Now there are two galleries in Chelsea, though the hours that they are open are limited. And there is a gallery at the Chelsea City Cafe, just a few blocks away from where I live. Josh puts up shows every month or so. Chuck runs the eatery. And we had a remarkable opening there. Lots of gardeners, friends of gardeners and children. It was the best opening that I could have imagined and I hardly had to talk to anyone. Margaret, a woman who lives just blocks away, who I should have met twenty years ago so I could ride on her coat tails and get connected, who did a lot of the detail work for the show and publicity, was a grand hostess, making introductions and spreading graciousness.
 My favorite photograph, I have to admit, one of the four or five that I actually like, is of Nesa who will be the garden overseer next season. She's from Bosnia. And she came from a farm, growing all the family food. No one works harder than she does, even though the doctors don't want her to be on her feet for more than four hours a day. "Next year," she'd say.

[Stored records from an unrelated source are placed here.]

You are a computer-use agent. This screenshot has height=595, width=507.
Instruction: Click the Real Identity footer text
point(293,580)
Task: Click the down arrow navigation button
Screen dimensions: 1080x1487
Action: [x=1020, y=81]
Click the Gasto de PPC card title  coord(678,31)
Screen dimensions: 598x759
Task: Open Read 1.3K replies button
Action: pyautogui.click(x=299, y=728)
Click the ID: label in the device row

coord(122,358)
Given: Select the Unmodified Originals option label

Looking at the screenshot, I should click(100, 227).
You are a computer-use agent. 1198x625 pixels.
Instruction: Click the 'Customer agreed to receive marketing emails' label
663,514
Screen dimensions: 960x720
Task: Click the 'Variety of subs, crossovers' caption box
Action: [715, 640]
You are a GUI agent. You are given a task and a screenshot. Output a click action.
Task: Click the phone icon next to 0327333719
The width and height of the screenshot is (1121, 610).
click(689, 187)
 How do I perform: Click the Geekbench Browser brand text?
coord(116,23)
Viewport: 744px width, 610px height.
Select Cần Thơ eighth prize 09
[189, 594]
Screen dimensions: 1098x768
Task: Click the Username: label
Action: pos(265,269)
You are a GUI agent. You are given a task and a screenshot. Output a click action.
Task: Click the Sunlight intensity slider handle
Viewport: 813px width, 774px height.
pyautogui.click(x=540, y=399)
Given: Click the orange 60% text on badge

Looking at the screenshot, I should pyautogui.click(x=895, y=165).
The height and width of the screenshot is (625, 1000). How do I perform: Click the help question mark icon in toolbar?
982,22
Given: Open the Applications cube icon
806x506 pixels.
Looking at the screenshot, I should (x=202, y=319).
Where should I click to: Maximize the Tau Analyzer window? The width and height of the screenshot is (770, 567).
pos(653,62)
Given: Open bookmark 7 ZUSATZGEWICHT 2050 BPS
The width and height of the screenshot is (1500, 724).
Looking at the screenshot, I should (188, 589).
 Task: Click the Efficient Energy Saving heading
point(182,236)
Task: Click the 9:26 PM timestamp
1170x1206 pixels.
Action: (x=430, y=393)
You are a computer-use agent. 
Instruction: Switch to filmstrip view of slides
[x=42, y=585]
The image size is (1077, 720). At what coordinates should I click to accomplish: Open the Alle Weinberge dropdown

She says that for everything. And she laughs. She's had a lot of tragedy in her life. And suffers from it. And she tries to joke and laugh as much as possible. Sometimes she yells back at Joe, who has been the overseer this year. They both shout at each other, laugh, and smoke like demons.

Monday, November 8, 2010

Misc.

Today involved fighting with the computer -- to upload files in the order I would like them, to pay for submitting a non-fiction piece. This glorious dog, who I met after I had coffee with Morris, was supposed to be the last entry, but perhaps his bravery has earned him first place. He's tottering onward, as best he can, still capable of bringing happiness to those who have been fortunate to have had his company for many years.

 Three of us met for drinks, supposedly, in the decadent and extremely expensive hotel which was made from the Charles Street jail. Mim had read her poetry there a few weeks ago and we'd decided to go back and see what it was like -- on the night before Halloween. The waitresses had to pay for their costumes, something our waitress said didn't bother her since it wasn't expensive, but certainly bothered me. It turns out that the thought of a cocktail, something I haven't had in five or six years, deserted me at the last moment and I had a glass of water as we ate muscles and talked.
There is something ultimately repellant about the place, even though there is a good deal of information on the walls about the award winning conversion of the space. The rooms, Mim said, are $400 a night. Many features of the jail remain, including various doors with bars in the Clink, the cafe that was expecting a big business of young costumed people. The bathroom, where I took my self-portrait, has exposed brick and cement which might or might not be from the original building. The 'yard' has illuminated seating nicely situated on paving stone. When I was there a month ago, the place reminded me of the last days of the Weimar Republic, a strange disconnect from contemporary life and certainly from the past function of the building.

Mim and I took different subways, but I could look across the track and watch her walk along. After her train came, Charlie Chaplin sat on a bench opposite me until mine arrived.

Yesterday I got the chance to video tape someone who had been in that jail, but that experience was just a drop in the bucket to all that happened to him during those rough years. He talked for three hours without drawing breath and would have continued if I hadn't gotten hungry. I can't wait to work with this material and am so grateful for his generosity in talking with me.

I'm feeling vulnerable. For the first time I understood what it means when knees buckle. Mine did last week when I was in Target and I had to hold on to a counter. A nice young woman brought me water. And I recovered, though a residual anxiety remains. I'd asked the doctor when I saw him a month or two ago about why I felt so speedy, but he didn't know. Perhaps I'm just gearing up again, surprised at myself and moving a bit too fast. Hopefully that's the reason, though I don't see how it can explain the feeling of being close to fainting which comes with the thought, "Oh, you're going to faint. That would be awkward."

It's cold and I have to put plastic on the windows.